The leaves are changing and fall has arrived in Vermont. Though many of you will be reading this in Arizona, I am compelled to write about this amazing time and place. Fall in the north eastern part of the country is my favorite season. I love watching the leaves burst forth with color, moving from green to bright reds, yellows, and oranges. Here at the homestead we are preparing for the cold season by stacking firewood and shutting down seasonal out buildings. The air is crisp, and I am grateful for wool underwear and warm tea. As the temperatures continue to cool, I mentally prepare to return to Arivaca, a homecoming I look forward to.

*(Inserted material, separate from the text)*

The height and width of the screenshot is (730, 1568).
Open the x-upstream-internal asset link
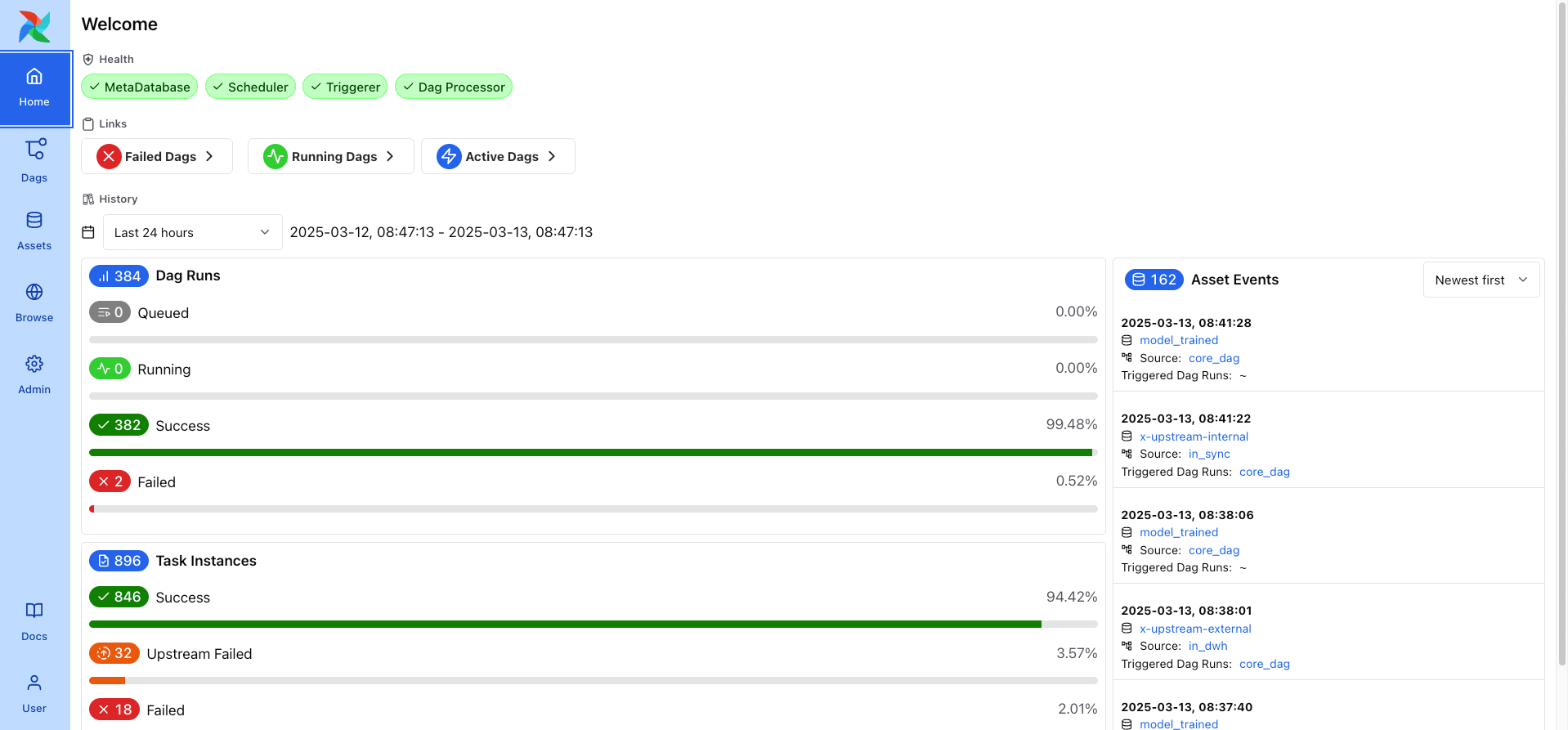[x=1194, y=437]
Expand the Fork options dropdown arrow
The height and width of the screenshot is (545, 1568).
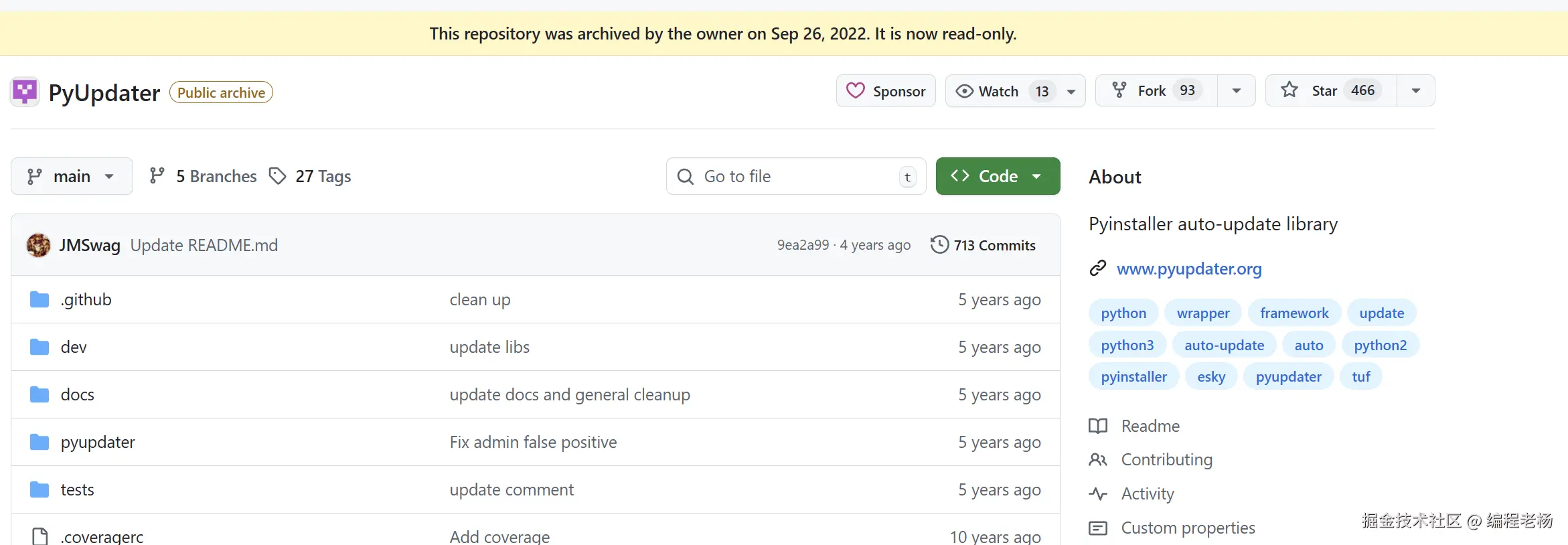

As the season changes, wherever you are, a mobile energy becomes more present in the macrocosm, affecting the energy of the microcosm (you). “As above, so below”. What occurs around us also occurs within us. Fall and winter are generally considered to be the season of Vāta Doṣa with dry, rough, cold, and mobile qualities. This will vary based on where you live, and some of these qualities will be more or less dominant. The fluctuating day/night temperatures that we see during these colder months can bring unstable qualities, which are indicative of Vāta and the element of Air.

Thinking of the qualities, and remembering that like in creases like, and opposites heal, it is time to bring heavy, smooth, warm, oily, stable, and slow qualities into our diet and activities. Moving away from salads and raw fruits and veggies, we incorporate more warm, cooked foods. This is the time of year to use more oil in our food and on our bodies. Self massage with warm oil in the fall and winter is a lovely, nourishing practice to help keep us physically lubricated and bring calm and love to the entire body-mind-spirit.

The word for oil in the sanskrit language is snehana, which is also translated as love. Applying oil to our own bodies is a form of self love. As a regular practice, self massage helps to calm the nervous system, balance emotions, and encourage clarity of mind. It increases energy during the day and promotes sound sleep through the night. As we spend some quite, intimate time with our own bodies, lathering ourselves lovingly with oil, healing penetrates to the deeper levels of our being.

For those who are new to this practice, a full-body self massage can seem daunting or appear as something that could never fit into the schedule. I often suggest to start slow, maybe just with the feet before bed. Or enjoy a nice face massage, with attention to the sinus cavities and jaw. One could just do the lower abdomen, hips, and low back to help sooth pain or trauma to that area, or alleviate constipation. A full-body massage can be done daily, weekly, or sporadically as you become more familiar with the practice. All this being said, the benefits of regular self massage are profound.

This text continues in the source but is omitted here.